Last night was an emotional night for Ian and Becca. Ian had some Chai Lifeline visitors and was having a great time looking at a photo book they brought over covering his 3 years at Camp Simcha Special. All of the sudden, he got this sad look on his face. He proceeded to tell us that he was not happy. As anyone would do, we asked why...his response was that he was scared of heaven. (This was not the 1st time he has expressed his fear, just the 1st time he has done it with others besides mommy and daddy). How do you answer that...when you know that you are scared as well....scared of what your world will be like once he's in heaven. Well you forget about your fears! The visitors sat there for a little bit and listened to me tell Ian that it was okay to be scared....that when the time was right he would not be scared of Heaven. Over the years, Brian and I have had a few conversations with both kids about this...I have had a few conversations with Tzvi Haber, one of the visitors who was there...so he knew where our family was going when this came up. I proceeded to tell Ian Heaven will be a big party. This is where Tzvi chimed in....he told Ian that when he gets to Heaven there will be a huge tunnel for him to run through on his own with his legs...because they will be working up in Heaven, just like at Camp Simcha. There will be lots of people waiting to welcome him at the end of the tunnel who will all be happy because being sad doesn't happen there. Ian will meet past campers and counselors from camp and one of them will have the microphone to introduce Ian, once that happens he will be a counselor not a camper anymore. Ian will meet Tzvi's Grandma Zina and tell her that Tzvi said many different things (some of which he shared last night but I will not post here). Ian began to smile as Tzvi was telling him all about Heaven and what he believes will happen there. Tzvi asked Ian if he would be waiting at the tunnel for Tzvi when he was ready to go to Heaven...Ian loved this. After about 20 minutes of discussing Heaven with Ian, Tzvi and Yitzi....Ian was no longer sad, at least for the moment. We know he will bring this up again from time to time as his journey continues and he progresses towards Heaven.
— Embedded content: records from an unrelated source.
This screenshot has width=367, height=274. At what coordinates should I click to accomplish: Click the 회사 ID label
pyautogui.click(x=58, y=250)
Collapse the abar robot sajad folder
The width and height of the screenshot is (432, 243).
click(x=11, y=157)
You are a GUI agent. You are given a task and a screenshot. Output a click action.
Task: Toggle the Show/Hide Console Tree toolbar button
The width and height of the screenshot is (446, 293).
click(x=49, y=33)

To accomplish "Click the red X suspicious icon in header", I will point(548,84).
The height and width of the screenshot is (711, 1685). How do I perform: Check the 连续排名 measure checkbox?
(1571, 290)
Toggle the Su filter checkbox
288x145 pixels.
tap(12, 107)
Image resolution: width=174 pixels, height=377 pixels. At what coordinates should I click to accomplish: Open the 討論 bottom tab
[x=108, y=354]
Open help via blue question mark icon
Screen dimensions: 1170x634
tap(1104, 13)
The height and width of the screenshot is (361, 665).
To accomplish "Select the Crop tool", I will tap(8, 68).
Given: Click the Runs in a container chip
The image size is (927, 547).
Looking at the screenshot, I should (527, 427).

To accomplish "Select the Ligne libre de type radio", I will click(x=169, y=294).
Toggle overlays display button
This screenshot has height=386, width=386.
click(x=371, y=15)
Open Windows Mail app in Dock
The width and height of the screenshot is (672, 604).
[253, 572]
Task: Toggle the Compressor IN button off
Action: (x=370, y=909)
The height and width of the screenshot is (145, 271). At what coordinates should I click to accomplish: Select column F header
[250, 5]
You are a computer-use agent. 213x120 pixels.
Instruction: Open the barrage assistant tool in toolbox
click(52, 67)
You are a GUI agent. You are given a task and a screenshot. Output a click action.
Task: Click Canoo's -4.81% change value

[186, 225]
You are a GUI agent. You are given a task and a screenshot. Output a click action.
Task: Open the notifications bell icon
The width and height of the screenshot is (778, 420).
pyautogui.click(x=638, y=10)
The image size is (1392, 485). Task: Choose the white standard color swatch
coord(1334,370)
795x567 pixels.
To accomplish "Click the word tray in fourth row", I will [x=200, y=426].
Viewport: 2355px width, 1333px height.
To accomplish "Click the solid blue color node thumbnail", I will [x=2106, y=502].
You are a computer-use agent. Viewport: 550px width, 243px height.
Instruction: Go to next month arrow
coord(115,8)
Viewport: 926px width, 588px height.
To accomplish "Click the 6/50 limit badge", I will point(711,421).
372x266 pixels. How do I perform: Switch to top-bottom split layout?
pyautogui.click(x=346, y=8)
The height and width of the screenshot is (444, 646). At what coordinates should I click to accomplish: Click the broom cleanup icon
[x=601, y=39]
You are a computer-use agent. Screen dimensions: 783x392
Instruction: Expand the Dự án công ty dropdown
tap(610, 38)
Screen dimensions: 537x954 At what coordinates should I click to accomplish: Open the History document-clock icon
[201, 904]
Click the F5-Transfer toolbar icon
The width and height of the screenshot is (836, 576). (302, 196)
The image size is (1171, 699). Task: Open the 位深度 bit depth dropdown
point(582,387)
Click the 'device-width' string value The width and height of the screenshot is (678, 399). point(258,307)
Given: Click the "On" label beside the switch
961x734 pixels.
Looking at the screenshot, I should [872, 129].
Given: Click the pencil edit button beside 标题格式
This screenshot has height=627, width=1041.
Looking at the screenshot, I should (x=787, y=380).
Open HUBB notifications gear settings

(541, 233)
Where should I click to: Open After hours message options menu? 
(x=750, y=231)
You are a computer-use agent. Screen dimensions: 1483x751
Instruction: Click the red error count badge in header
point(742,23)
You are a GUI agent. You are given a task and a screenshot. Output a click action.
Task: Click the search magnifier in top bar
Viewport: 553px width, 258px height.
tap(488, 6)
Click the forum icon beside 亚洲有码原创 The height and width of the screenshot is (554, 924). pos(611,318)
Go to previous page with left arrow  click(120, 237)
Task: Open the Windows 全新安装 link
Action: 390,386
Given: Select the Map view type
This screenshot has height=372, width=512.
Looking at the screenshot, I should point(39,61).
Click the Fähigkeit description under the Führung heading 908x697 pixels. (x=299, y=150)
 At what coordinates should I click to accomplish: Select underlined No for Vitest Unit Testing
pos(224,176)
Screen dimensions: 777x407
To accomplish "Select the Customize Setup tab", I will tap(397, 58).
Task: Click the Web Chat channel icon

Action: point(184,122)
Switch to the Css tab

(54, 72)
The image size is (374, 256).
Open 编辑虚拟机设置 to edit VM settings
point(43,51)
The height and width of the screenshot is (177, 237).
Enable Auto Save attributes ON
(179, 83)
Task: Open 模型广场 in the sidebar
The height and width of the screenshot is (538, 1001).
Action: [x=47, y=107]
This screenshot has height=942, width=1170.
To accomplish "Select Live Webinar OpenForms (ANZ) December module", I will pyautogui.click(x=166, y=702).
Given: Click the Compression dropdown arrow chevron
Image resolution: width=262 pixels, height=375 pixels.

As for Becca, as she always does she called me when she was home from school yesterday. I asked her how her day was and she said, "ugh". Why just "ugh", I asked. She proceeded to tell me that her mind was just not there, while she was there, her mind was not...oh boy do I understand that. "Where was your mind?" I asked. She said a little bit here and a little bit there and on life...well when Becca says on life it is always about what is going on at home and all she has to endure due to the hand we have been dealt. She has seen things a 12 year old should not have to see, she has dealt with things a 12 year old should not have to deal with...and I know that much more is to come. I knew she could hear some of the conversations with Ian, so I went to check on her. She told me that people don't get what she is going through...I told her that is correct they don't. She said some people don't believe that she is a twin and when she shows them a photo, they just look at him like he is a normal boy and it is not big deal. I tried to explain to her that they can't understand but it does not matter what other believe or think. She asked what was wrong with Ian...I told her that he was talking about being afraid of Heaven. That is when she broke down. Becca said that she does not want to come home to an empty house (right now she comes home to Ian and a nurse everyday). I told her I could not promise that, (initially, I know when the times comes, Brian and I will do what we can to ensure that does not happen). All I could do was hold her while she cried on my shoulder knowing that one day she will lose her twin brother...I felt helpless. I told her that over the years we have all been grieving and this was just one more step for her. Becca told me she felt G-d was preparing her a little bit more because she felt that it was going to be soon...my heart dropped. I asked her soon meant to her and she said sometime this school year....ugh....what if my daughter is right.... we talked about how we will work on getting used to a new normal after Ian passes away...at first one we may not like but one we would eventually get used to. She cried on my shoulder a little bit more and then told me to go check on Ian.
As quick as these conversations, start in our home, they are over. Not forgotten, but we move on....this morning Ian was good. Becca had a rough time getting off to school...so we let her go in late and with a little bit of extra time she felt like she could handle the day.
Please remember to treasure, dream and live. As another friend who is going through a major life crisis has been saying... Please, as always, hug your loved ones tight and kiss them often.